Y rematara: “El mismo Tello, como arqueólogo, pierde de vista al indio vivo. Admira el folklore, pero forma un conjunto de bailarines de su pueblo nativo, Huarochirí, y los viste con trajes ‘estilizados’ por él, creados por él, inspirándose en motivos arqueológicos con menosprecio de los vestidos típicos del pueblo de Huarochirí”. La postura crítica del novelista y también antropólogo no estaba sola. Décadas antes, José Carlos Mariátegui (1894-1930) había observado las propuestas político-culturales del sabio: “La candidatura del señor Tello es arqueológica, idealista y simbólica. Tiene el prestigio de la tradición, del huaco y del Ccoricancha”, escribió allá por 1917.
Que el conflicto no haya sido con hispanistas sino entre tres prominentes cerebros asociados al universo indigenista debe ser el síntoma más evidente de los peligros que siempre entrañó la manipulación del legado arqueológico. Peliagudo asunto que empieza enfrentando representaciones de nación y termina comprometiendo políticas patrimoniales, perspectiva histórica y ordenamiento urbanístico. Por su parte, hay evidencias de que Julio C. Tello insistió desde siempre, en tesis tempranas y obras de madurez, en una suerte de ‘retorno reformado a la edad de oro de los inkas’. Lo que algunos llamaron ‘incaísmo lírico’.

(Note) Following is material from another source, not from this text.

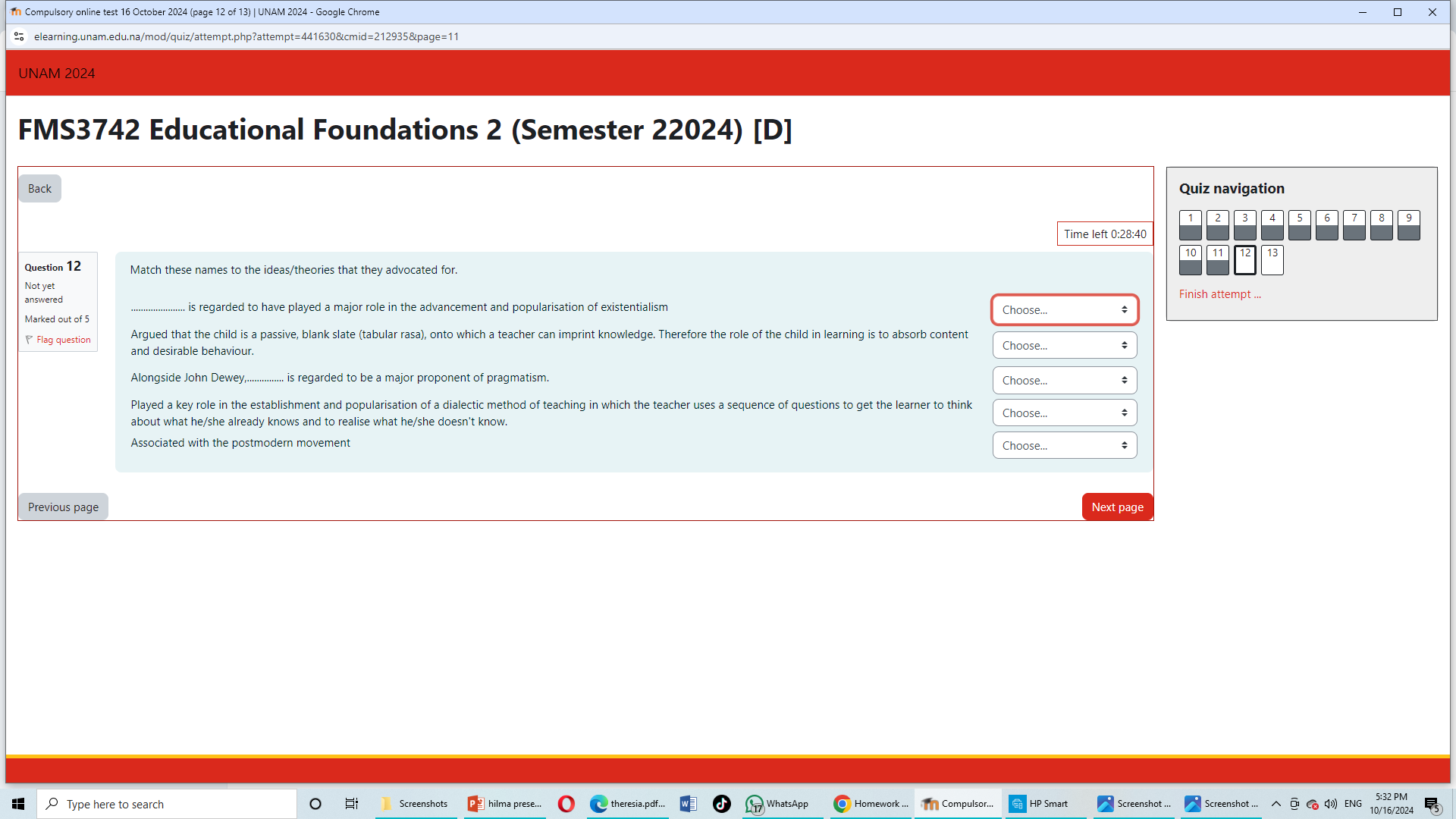
Task: Click Previous page button
Action: [x=63, y=506]
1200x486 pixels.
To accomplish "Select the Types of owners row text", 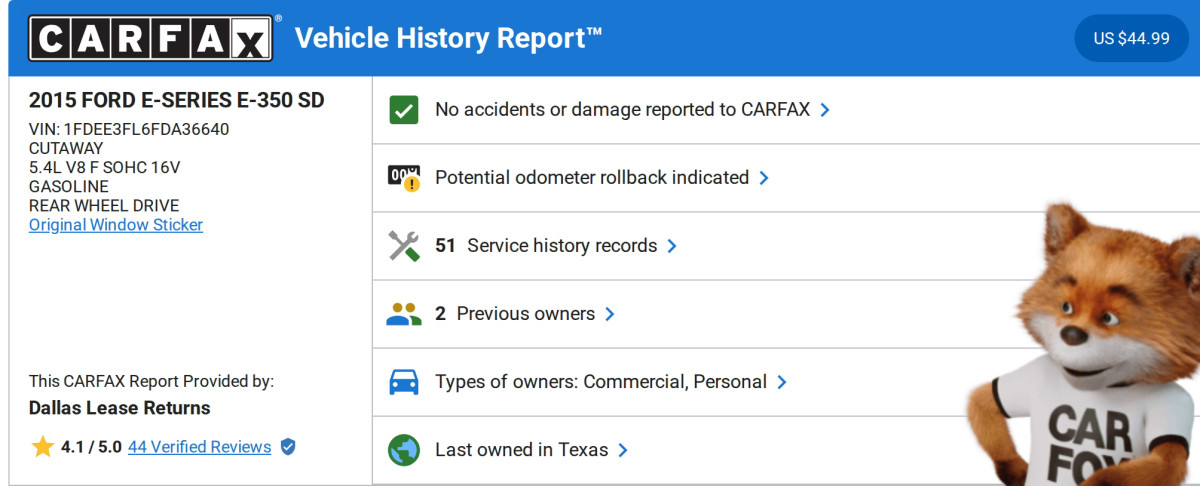I will click(x=600, y=382).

Tal vez por eso mismo su domicilio —que él llamaba “Inka Wasi”—, en 1997 perdió la condición de Patrimonio Cultural de la Nación que le había sido concedida diez años antes “por no tener méritos arquitectónicos suficientes que sustenten su condición de Monumento” (RM N° 163-97-ED). Había sido adquirida por el sabio el 5 de mayo de 1930 y en ella vivió hasta su muerte, el 3 de junio de 1947. Dos años después, Olive Chessman, su viuda inglesa, decidiría regresar a su país y vendió la casa a la familia Freundt Orihuela, que realizó algunas modificaciones. Pero, en esencia, conservó el espíritu de su célebre primer ocupante. El 2009, por ejemplo, la convirtieron en el Inka Wasi Boutique Hotel. Hasta que los altos costos de mantenimiento y la pandemia terminaron por demolerlo. Pronto será un edificio de departamentos y, en la memoria, el pintoresco recuerdo de una Lima que se sigue yendo.